= ABOUT THIS EXERCISE =
Reproduce the profile of Dr Lesley Muir below in full, word for word.

Dr Lesley Muir OAM – preserver of our past and provider of our future

Dr Lesley Muir’s distinguished career as a historian and her substantial acquisition of accolades began at the University of Sydney. She studied geography as a part-time student, graduating with a Bachelor of Arts in 1969, followed by a master’s and a PhD in historical geography. These studies ignited a lifelong passion for Australian history and geography, local history and politics, in which she was able to employ her skills and expertise in bringing to life the stories of her communities.

Dr Lesley Muir's generous gift to the Faculty of Veterinary Science

Dr Lesley Muir OAM

From 1962, Dr Muir worked for the Teachers College Library (initially located in the University grounds and then in charge of the Carillon Avenue Branch). Various amalgamations of the University’s library services meant that by 1990 she was in the employ of the centralised University Library, where she remained until her retirement.

As a librarian she was highly involved in the provision of library services to support the education of teachers and nursing professionals. She enjoyed working closely with staff and students of the Teachers College and the Faculty of Nursing and Midwifery, and her academic colleagues were always keen to use the professional skills of a librarian in their learning, teaching and research activities.

Dr Muir’s determination to offer her expertise to others was reflected in the support she offered to students and colleagues alike. She actively supported anyone carrying out research, helping them to discover the best resources available, and was renowned as a mentor to her library colleagues. She was particularly known for encouraging the more junior members of staff to obtain professional qualifications that would advance their careers at this university and beyond.

Dr Muir also worked with the Horbury Hunt Club (an architectural history group), the Australian Society for the History of Engineering and Technology, and the Canterbury and District Historical Society. She was a keen researcher, and contributed articles to many publications. She was also in demand as a speaker. She and her husband Brian Madden compiled historical notes for nearly 200 individual and group heritage items in the Canterbury district as part of the Canterbury Heritage Study 1988 and its 2011 review, and other projects for Canterbury City Council. Their exceptional work was honoured in 2007 when they were each awarded the Order of Australia Medal in acknowledgment of their service to recording and preserving local history.

= DATA FOR REVIEW =
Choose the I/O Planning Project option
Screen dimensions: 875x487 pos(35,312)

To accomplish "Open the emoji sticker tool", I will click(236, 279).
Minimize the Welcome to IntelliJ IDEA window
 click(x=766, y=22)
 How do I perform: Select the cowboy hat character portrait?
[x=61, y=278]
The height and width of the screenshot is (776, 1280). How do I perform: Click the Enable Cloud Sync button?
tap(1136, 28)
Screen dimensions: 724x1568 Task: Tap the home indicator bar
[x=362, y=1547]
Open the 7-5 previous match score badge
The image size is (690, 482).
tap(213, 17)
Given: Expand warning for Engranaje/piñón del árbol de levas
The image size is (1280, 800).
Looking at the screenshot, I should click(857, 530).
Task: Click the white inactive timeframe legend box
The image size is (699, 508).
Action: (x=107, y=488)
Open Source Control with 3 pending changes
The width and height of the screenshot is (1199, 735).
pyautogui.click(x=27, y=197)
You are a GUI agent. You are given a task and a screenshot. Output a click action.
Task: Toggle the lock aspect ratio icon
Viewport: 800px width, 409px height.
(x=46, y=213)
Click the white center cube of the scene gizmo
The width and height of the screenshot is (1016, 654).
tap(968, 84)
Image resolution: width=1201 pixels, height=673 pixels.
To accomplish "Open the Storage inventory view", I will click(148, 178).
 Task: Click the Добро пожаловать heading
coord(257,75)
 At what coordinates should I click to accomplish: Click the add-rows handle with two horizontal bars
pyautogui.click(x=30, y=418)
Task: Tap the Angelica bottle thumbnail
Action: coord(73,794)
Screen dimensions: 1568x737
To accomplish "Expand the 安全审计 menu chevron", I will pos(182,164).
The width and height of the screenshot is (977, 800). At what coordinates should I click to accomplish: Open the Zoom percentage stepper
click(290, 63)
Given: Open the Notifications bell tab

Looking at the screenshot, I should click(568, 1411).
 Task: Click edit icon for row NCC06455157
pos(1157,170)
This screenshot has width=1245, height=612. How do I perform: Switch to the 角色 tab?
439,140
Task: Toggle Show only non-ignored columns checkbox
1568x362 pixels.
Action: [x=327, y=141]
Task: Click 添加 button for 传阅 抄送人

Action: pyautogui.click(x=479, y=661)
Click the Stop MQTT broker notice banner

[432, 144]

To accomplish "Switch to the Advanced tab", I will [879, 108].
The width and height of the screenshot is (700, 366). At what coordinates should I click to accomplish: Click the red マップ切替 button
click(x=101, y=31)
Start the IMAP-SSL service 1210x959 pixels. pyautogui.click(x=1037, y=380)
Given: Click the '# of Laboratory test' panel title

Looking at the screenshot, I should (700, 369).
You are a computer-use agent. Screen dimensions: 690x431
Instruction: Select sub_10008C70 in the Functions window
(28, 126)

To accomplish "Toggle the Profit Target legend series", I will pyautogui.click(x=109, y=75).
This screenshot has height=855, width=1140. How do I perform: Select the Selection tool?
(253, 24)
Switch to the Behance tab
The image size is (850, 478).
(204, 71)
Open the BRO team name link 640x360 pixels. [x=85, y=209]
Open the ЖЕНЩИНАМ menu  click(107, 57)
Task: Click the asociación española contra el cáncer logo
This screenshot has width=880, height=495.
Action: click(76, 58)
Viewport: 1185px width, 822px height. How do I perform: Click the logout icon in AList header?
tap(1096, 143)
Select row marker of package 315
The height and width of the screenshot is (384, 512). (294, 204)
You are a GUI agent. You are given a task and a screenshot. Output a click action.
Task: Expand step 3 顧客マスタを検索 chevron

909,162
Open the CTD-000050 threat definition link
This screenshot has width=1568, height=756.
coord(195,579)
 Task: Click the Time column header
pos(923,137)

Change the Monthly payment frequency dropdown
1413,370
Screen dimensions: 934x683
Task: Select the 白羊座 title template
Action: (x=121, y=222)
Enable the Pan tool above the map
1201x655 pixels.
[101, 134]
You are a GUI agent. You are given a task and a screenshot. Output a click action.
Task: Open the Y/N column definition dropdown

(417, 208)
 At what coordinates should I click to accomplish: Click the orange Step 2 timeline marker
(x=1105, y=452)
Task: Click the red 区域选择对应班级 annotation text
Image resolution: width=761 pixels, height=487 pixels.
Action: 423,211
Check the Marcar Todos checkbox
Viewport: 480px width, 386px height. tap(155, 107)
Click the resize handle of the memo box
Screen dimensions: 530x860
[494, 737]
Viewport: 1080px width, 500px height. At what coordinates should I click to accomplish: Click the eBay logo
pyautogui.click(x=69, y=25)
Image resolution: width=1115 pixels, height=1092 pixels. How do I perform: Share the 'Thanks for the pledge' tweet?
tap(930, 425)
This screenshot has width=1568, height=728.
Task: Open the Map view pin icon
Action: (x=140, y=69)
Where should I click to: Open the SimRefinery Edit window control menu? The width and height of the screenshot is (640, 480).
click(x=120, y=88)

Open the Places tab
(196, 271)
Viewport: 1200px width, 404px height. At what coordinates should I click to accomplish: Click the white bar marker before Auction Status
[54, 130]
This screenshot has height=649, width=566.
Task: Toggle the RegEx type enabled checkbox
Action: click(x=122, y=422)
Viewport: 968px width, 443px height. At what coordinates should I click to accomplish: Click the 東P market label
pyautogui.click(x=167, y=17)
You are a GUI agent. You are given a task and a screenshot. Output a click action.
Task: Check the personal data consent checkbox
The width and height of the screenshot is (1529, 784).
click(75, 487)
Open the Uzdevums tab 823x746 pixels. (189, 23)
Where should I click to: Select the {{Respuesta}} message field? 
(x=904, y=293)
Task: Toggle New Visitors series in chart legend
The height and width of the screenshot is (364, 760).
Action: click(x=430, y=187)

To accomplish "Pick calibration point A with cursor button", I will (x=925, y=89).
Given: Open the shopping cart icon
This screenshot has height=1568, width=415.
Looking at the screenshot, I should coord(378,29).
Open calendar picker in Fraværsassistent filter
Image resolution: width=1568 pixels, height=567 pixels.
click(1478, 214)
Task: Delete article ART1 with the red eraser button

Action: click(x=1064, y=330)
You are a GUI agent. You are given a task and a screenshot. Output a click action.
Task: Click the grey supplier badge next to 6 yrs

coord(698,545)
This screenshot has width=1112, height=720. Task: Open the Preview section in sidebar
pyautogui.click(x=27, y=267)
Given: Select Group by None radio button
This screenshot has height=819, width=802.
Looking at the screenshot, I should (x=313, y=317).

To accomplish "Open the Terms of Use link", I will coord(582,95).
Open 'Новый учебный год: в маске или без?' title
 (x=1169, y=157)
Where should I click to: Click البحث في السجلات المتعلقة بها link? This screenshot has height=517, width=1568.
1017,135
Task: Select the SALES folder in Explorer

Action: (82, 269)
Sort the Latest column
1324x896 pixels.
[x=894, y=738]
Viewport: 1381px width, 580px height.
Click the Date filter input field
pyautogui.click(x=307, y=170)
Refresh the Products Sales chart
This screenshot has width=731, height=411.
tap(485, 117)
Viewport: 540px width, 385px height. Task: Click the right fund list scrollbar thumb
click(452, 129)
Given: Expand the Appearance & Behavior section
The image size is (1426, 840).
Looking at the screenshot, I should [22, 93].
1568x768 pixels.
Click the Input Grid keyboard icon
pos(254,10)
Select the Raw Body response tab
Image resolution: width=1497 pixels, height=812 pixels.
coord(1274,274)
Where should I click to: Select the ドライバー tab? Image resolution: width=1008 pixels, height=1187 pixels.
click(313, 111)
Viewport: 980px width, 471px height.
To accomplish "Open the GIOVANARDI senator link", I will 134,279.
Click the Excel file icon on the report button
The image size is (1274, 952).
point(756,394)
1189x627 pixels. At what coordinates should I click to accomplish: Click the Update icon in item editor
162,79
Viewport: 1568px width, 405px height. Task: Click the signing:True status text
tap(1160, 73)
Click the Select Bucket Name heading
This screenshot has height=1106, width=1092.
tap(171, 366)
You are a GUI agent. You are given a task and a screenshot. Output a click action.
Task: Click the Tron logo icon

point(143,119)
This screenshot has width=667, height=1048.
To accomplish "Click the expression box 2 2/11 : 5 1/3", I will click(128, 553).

= TASK RESPONSE =
Dr Lesley Muir OAM – preserver of our past and provider of our future

Dr Lesley Muir’s distinguished career as a historian and her substantial acquisition of accolades began at the University of Sydney. She studied geography as a part-time student, graduating with a Bachelor of Arts in 1969, followed by a master’s and a PhD in historical geography. These studies ignited a lifelong passion for Australian history and geography, local history and politics, in which she was able to employ her skills and expertise in bringing to life the stories of her communities.

Dr Lesley Muir's generous gift to the Faculty of Veterinary Science

Dr Lesley Muir OAM

From 1962, Dr Muir worked for the Teachers College Library (initially located in the University grounds and then in charge of the Carillon Avenue Branch). Various amalgamations of the University’s library services meant that by 1990 she was in the employ of the centralised University Library, where she remained until her retirement.

As a librarian she was highly involved in the provision of library services to support the education of teachers and nursing professionals. She enjoyed working closely with staff and students of the Teachers College and the Faculty of Nursing and Midwifery, and her academic colleagues were always keen to use the professional skills of a librarian in their learning, teaching and research activities.

Dr Muir’s determination to offer her expertise to others was reflected in the support she offered to students and colleagues alike. She actively supported anyone carrying out research, helping them to discover the best resources available, and was renowned as a mentor to her library colleagues. She was particularly known for encouraging the more junior members of staff to obtain professional qualifications that would advance their careers at this university and beyond.

Dr Muir also worked with the Horbury Hunt Club (an architectural history group), the Australian Society for the History of Engineering and Technology, and the Canterbury and District Historical Society. She was a keen researcher, and contributed articles to many publications. She was also in demand as a speaker. She and her husband Brian Madden compiled historical notes for nearly 200 individual and group heritage items in the Canterbury district as part of the Canterbury Heritage Study 1988 and its 2011 review, and other projects for Canterbury City Council. Their exceptional work was honoured in 2007 when they were each awarded the Order of Australia Medal in acknowledgment of their service to recording and preserving local history.